Gromov-Hausdorff convergence of maximal Gromov hyperbolic spaces and their boundaries
Kingshook Biswas, Arkajit Pal Choudhury
TL;DR
The paper studies continuity between two fundamental constructions in Gromov-hyperbolic geometry: boundary data and hyperbolic fillings. It proves that almost-isometric convergence of antipodal, compact quasi-metric spaces yields Gromov-Hausdorff convergence of the associated maximal Gromov hyperbolic spaces ${ m M}(Z)$, and that, under an equicontinuity hypothesis on boundaries, GH convergence of spaces implies AI convergence of their boundaries with visual metrics. The results unify the boundary–filling duality, show CAT$(-1)$ spaces inherit boundary convergence under GH limits, and deduce that finite-boundary maximal spaces sit nicely as AI/GH limits of polyhedral models. These continuity properties imply broader rigidity and stability results for Moebius maps, injective hulls, and CAT$(-1)$ fillable spaces, with concrete applications to polyhedral limits and boundary dynamics. Overall, the work provides a precise, technical bridge between convergence in the ambient hyperbolic spaces and convergence of their boundary structures via the Moebius and filling constructions.
Abstract
The relation between negatively curved spaces and their boundaries is important for various rigidity problems.
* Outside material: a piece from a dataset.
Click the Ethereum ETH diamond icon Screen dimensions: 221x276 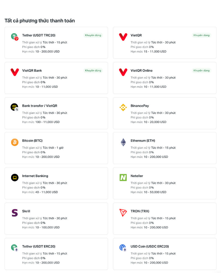[x=123, y=142]
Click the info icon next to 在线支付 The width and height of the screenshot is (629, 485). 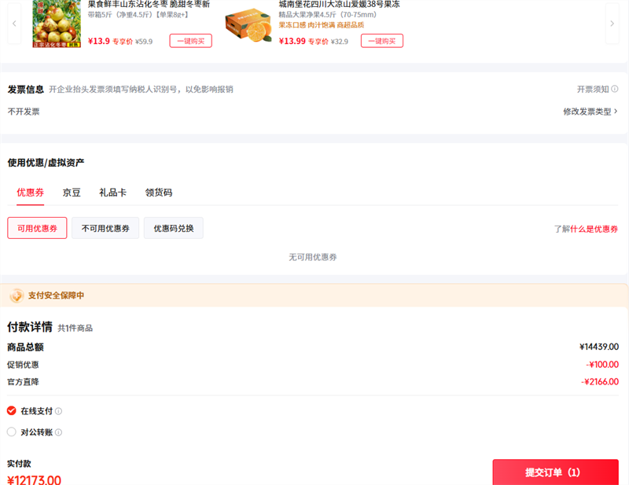[x=59, y=411]
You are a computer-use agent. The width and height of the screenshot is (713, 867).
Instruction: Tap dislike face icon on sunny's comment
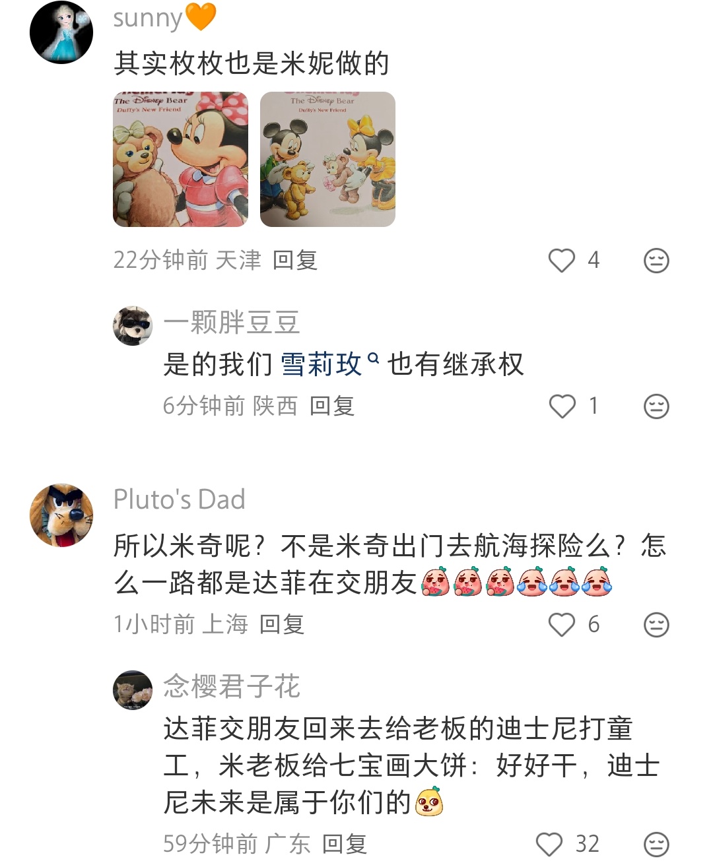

In \cite{biswas2024quasi}, the class of Gromov hyperbolic spaces called maximal Gromov hyperbolic spaces was introduced, and the boundary functor $X \mapsto \partial X$ was shown to give an equivalence of categories between maximal Gromov hyperbolic spaces (with morphisms being isometries) and a class of compact quasi-metric spaces called quasi-metric antipodal spaces (with morphisms being Moebius homeomorphisms). The proof of this equivalence involved the construction of a filling functor $Z \mapsto {\mathcal M}(Z)$, associating to any quasi-metric antipodal space $Z$ a maximal Gromov hyperbolic space ${\mathcal M}(Z)$. We study the ``continuity" properties of the boundary and filling functors. We show that convergence of a sequence of quasi-metric antipodal spaces (in a certain sense called ``almost-isometric convergence") implies convergence (in the Gromov-Hausdorff sense) of the associated maximal Gromov hyperbolic spaces. Conversely, we show that convergence of maximal Gromov hyperbolic spaces together with a natural hypothesis of ``equicontinuity" on the boundaries implies convergence of boundaries. We use this to show that Gromov-Hausdorff convergence of a sequence of proper, geodesically complete CAT(-1) spaces implies Gromov-Hausdorff convergence of their boundaries equipped with visual metrics. We also show that convergence of maximal Gromov hyperbolic spaces to a maximal Gromov hyperbolic space with finite boundary implies convergence of boundaries.